2022 war das Jahr von 9-Euro- und 29-Euro-Ticket, letzteres von der aktuellen Regierung geplant und umgesetzt. Ein kleiner Erfolg? Schwer zu sagen. Denn ob Menschen in diesem Zeitraum wirklich ihr Auto haben stehen lassen, ist ohne Verkehrsdaten nicht zu bewerten.
Bleibt noch der Flugverkehr. Der BER hat 2020 endlich eröffnet, die Zahl der Flugzeug-Passagiere ist nach der Pandemie wieder gestiegen.
Die Daten zeigen aber auch: Die Branche hat sich noch nicht komplett erholt. Ob der BER den Vor-Corona-Passagierzahlen standhält, auf die er ausgelegt sein soll, bleibt abzuwarten.

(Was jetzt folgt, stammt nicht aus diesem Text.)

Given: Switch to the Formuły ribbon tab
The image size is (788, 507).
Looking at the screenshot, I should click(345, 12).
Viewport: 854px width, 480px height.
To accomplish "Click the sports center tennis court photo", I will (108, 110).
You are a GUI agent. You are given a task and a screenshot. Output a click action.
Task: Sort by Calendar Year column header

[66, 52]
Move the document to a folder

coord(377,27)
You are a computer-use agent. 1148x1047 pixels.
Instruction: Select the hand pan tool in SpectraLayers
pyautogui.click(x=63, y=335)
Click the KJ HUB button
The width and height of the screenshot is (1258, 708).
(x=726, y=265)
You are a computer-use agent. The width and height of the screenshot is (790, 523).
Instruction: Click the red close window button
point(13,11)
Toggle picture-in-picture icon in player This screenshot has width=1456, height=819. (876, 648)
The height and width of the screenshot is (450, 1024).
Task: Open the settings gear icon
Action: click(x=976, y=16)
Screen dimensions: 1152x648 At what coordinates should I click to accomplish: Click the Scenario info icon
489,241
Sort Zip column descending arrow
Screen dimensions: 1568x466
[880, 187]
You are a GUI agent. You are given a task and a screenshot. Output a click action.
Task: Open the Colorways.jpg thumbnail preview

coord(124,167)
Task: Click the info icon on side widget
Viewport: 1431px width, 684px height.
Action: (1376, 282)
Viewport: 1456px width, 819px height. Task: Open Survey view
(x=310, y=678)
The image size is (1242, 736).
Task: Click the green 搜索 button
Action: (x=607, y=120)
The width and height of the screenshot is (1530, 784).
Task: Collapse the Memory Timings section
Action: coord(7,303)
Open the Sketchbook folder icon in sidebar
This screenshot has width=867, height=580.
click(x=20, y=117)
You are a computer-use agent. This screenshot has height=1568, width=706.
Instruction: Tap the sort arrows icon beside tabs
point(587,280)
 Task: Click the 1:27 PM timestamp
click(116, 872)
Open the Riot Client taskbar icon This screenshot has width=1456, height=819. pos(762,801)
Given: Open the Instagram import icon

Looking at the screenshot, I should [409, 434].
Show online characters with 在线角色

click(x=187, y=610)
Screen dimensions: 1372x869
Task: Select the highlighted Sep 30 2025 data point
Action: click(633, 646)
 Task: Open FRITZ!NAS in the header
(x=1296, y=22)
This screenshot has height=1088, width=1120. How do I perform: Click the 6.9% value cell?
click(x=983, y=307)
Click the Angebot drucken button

Immerhin: Weniger Passagierzahlen sind zwar schlecht für den Flughafen, aber gut fürs Klima. Auch für Letzteres ist die von Jarasch angeführte Senatsverwaltung schließlich zuständig. Hinsichtlich der Reduktion der Flugverkehr-Emissionen ließe sich also von einem Erfolg der Regierung sprechen – auch wenn sie nichts dazu beigetragen hat.